URI Research Associate Amy Gottfried Mayer is responsible for the day-to-day monitoring of the collared bobcat, as well as for ongoing efforts to capture additional bobcats in box traps. She maintains up to 10 traps distributed in the southern portions of South Kingstown, which she baits with dead ducks, rabbits, squirrels and other animals. She opens the traps every Monday, checks them each weekday morning, then closes the traps on Friday.

Mayer said the animals are turning out to be very difficult to trap. She uses a variety of visual and scent lures to attract the animals to the trap, but so far just the one animal has entered and been captured. Yet she knows that bobcats have come close.

At each trap, a motion-sensing camera takes pictures of any animal that approaches. At one site the camera recorded three young bobcats sniffing the trap, while two different adult bobcats were photographed at another trap. The collared bobcat has also been photographed at a trap. And one bobcat even put its head and foot in a trap. But no others have entered the trap completely.

Brown says that it is difficult to get a bobcat to enter a confined space, but he believes that their hesitancy to enter the traps also has a great deal to do with the weather.

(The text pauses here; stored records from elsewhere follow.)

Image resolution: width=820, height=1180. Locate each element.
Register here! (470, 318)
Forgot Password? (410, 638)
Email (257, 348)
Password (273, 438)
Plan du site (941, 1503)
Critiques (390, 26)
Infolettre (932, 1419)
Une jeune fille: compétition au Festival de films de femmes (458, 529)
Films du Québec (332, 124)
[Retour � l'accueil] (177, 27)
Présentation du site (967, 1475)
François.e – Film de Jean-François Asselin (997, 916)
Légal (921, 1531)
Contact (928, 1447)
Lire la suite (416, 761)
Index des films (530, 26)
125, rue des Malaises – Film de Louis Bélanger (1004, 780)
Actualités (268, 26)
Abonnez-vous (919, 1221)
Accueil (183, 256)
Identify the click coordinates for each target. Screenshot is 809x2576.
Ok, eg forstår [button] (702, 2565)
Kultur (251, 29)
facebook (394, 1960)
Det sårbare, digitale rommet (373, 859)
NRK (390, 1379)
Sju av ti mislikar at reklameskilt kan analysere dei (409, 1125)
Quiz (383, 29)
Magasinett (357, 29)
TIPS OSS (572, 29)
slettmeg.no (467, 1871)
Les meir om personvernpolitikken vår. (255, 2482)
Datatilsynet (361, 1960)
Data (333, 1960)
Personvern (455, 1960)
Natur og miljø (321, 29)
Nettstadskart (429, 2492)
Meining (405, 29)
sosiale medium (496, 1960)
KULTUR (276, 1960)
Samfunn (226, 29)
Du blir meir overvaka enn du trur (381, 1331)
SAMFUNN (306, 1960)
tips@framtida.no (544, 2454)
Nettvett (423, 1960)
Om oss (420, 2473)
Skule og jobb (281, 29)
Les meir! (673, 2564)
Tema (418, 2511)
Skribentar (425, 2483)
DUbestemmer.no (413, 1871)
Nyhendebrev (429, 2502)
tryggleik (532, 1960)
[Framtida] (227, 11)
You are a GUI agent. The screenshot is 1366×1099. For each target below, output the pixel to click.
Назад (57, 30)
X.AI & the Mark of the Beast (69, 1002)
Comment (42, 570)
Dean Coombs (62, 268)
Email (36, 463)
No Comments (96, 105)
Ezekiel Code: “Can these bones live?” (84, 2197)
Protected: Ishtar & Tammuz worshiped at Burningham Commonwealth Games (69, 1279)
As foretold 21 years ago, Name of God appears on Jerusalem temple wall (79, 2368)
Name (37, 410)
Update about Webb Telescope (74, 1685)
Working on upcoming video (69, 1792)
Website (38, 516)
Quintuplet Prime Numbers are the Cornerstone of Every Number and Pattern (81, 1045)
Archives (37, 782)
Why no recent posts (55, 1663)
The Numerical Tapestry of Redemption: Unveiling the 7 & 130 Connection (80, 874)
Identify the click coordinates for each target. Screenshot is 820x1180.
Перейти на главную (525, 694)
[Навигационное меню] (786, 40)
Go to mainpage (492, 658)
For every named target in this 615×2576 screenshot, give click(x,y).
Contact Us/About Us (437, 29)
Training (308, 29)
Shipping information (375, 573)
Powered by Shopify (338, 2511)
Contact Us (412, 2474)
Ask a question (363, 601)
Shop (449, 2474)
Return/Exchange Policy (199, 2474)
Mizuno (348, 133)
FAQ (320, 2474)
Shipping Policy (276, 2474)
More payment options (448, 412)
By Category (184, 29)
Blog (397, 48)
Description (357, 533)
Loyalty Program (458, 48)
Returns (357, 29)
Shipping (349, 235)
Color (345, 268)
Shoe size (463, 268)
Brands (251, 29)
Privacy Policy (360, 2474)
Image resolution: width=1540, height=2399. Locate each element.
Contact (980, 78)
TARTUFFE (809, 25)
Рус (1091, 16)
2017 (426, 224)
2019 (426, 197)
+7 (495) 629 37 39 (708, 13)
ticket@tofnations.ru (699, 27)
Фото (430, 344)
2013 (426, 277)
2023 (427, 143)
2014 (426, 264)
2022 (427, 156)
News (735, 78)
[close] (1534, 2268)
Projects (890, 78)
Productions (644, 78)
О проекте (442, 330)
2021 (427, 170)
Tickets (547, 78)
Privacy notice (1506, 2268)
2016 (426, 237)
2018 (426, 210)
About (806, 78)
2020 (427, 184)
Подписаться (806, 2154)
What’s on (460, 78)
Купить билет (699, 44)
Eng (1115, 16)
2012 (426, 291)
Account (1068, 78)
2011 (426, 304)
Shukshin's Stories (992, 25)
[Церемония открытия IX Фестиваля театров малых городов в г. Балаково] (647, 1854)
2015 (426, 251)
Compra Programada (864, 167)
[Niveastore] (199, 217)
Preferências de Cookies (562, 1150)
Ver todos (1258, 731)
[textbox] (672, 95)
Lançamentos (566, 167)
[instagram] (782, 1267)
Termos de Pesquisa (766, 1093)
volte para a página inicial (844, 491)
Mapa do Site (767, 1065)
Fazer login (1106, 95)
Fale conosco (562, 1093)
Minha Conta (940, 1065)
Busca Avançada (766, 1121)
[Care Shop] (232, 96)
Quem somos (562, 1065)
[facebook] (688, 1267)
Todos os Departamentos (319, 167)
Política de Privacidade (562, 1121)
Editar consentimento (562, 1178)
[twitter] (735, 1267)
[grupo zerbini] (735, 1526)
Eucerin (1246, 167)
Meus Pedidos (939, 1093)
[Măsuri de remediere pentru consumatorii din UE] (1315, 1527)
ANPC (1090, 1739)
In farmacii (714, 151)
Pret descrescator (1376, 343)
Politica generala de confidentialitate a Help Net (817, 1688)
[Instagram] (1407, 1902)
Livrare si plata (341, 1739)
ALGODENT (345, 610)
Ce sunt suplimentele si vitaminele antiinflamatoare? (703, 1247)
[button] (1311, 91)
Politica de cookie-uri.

“The weather has been warm this winter, so they probably have easy access to food,” he said. “They haven’t reached the point yet when they’re really hungry. I think we’ll have better luck in harsh weather when it’s harder for them to find prey. But for now we’ll just do our best to keep the traps visually appealing.”

That’s not to say that the traps haven’t caught anything. Mayer has released gray foxes, fishers, a red-tailed hawk and several opossums from the traps, but no more bobcats. She and Brown have even reached out to trappers and other bobcat researchers to learn their favorite capture techniques, but still to no avail.

“We’ll keep playing around with the traps, experimenting with different lures and set-ups,” Mayer concluded. “We know they’re here, so we’ll just keep on trying.”